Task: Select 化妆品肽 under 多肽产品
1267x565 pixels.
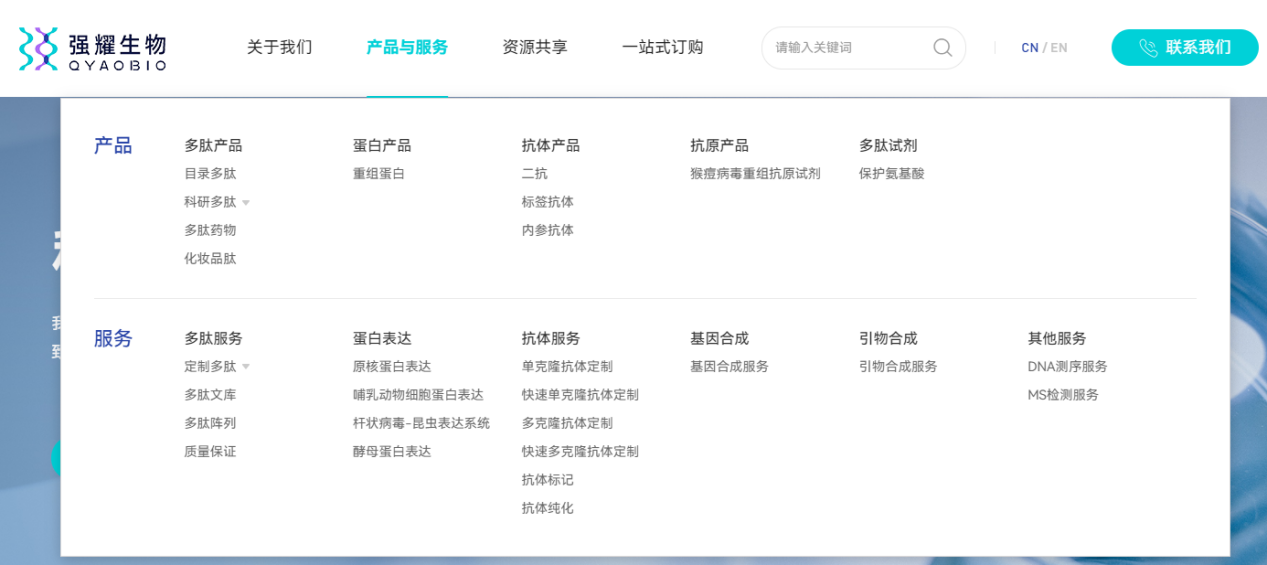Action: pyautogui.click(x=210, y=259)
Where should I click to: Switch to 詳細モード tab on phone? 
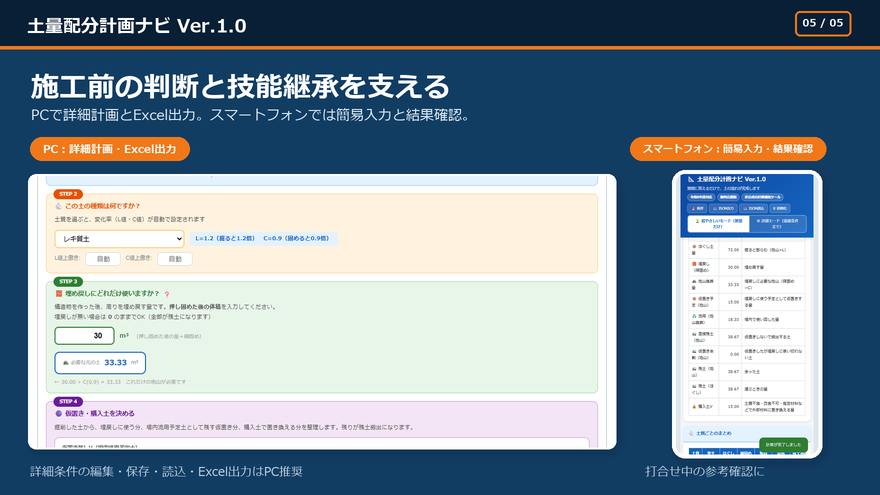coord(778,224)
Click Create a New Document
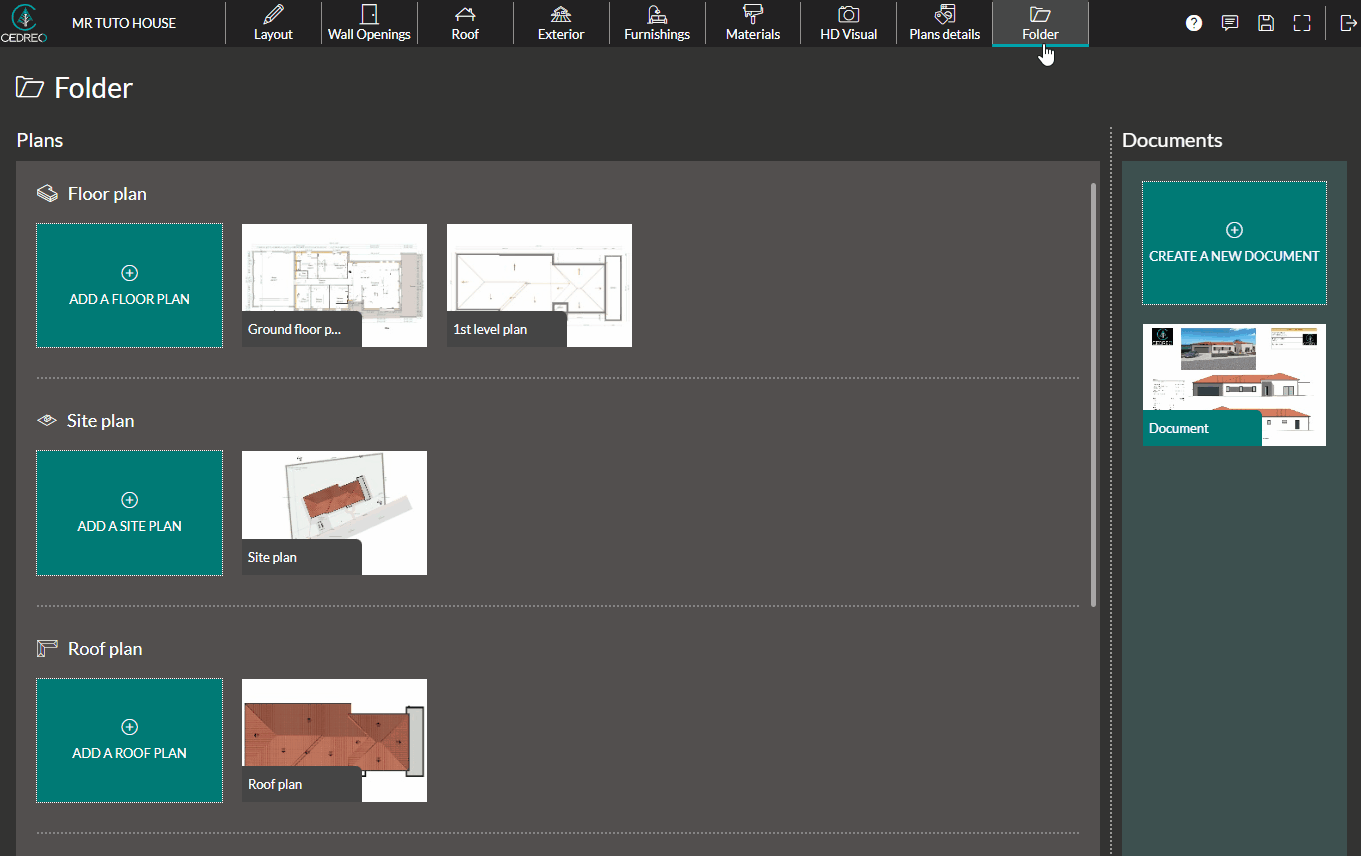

● **TRY IT**
Pictures aside, reproduce every record exactly as it stands.

● **EXERCISE OUTPUT**
Task: Select 化妆品肽 under 多肽产品
1267x565 pixels.
Action: pyautogui.click(x=210, y=259)
Where should I click to: Switch to 詳細モード tab on phone? 
coord(778,224)
Click Create a New Document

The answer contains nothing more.